Answer these questions from the passage about CFOs and data:
(a) What tool in the CFO's strategic toolbox is making the relationship between the C-suite and IT more important?
(b) According to Nutt, data helps strategy move away from which question?
(c) What kind of culture does Nutt recommend creating to get buy-in?

■ **Text to read**
-*-
The relationship between the C-suite and IT is becoming increasingly important thanks to one crucial tool CFOs have available in their strategic toolbox: data-driven decision making (DDDM). It's largely thanks to the ways that data can be collected, scrutinized and disseminated that CFOs are stepping into strategic roles.
Data has a vital role in strategy, according to Nutt. He describes it as "Moving away from 'What happened?' to 'Why did it happen?', 'What will happen next?', and 'How can we make it happen?'" Finding accurate answers to these questions is possible thanks to hard numbers – data – that help CFOs extrapolate, predict and strategize for growth as opposed to presenting a black and white balance sheet that doesn't allow for realistic predictive models or scenario planning.
The CFO's Role in Culture Creation
The caveat, Nutt says, is that it's difficult to implement new ways of doing things and the new tools to do them with if stakeholders don't have a vested interest in them. He sees securing that interest as the CFO's responsibility as well. "Get buy-in," he advises, by "... creating a culture of transparency – be willing to share information! People are reluctant to use things they don't understand."
-*-
■ **Data block**
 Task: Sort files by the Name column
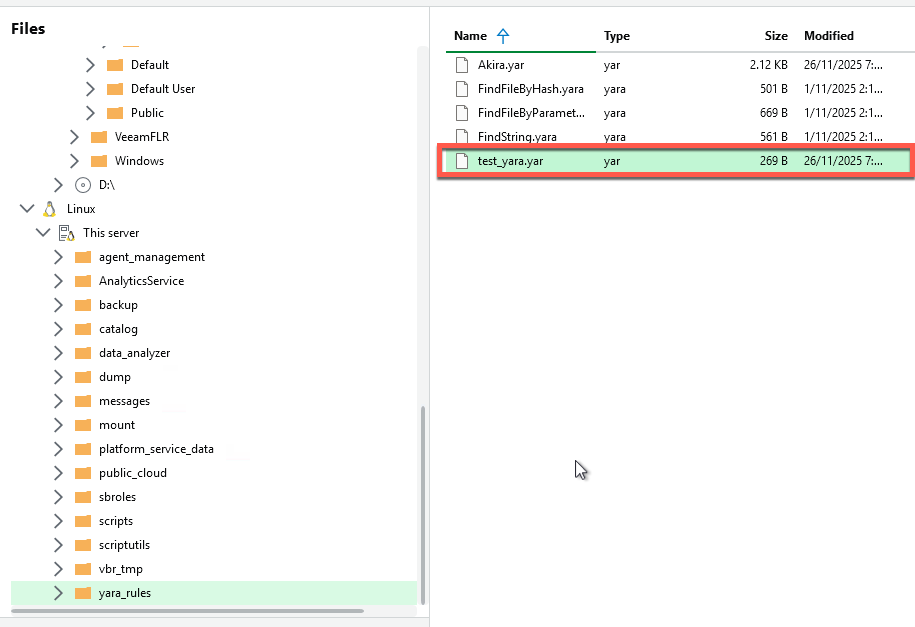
-*-
■ **Complete response**
(a) Data-driven decision making (DDDM).
(b) "What happened?"
(c) A culture of transparency.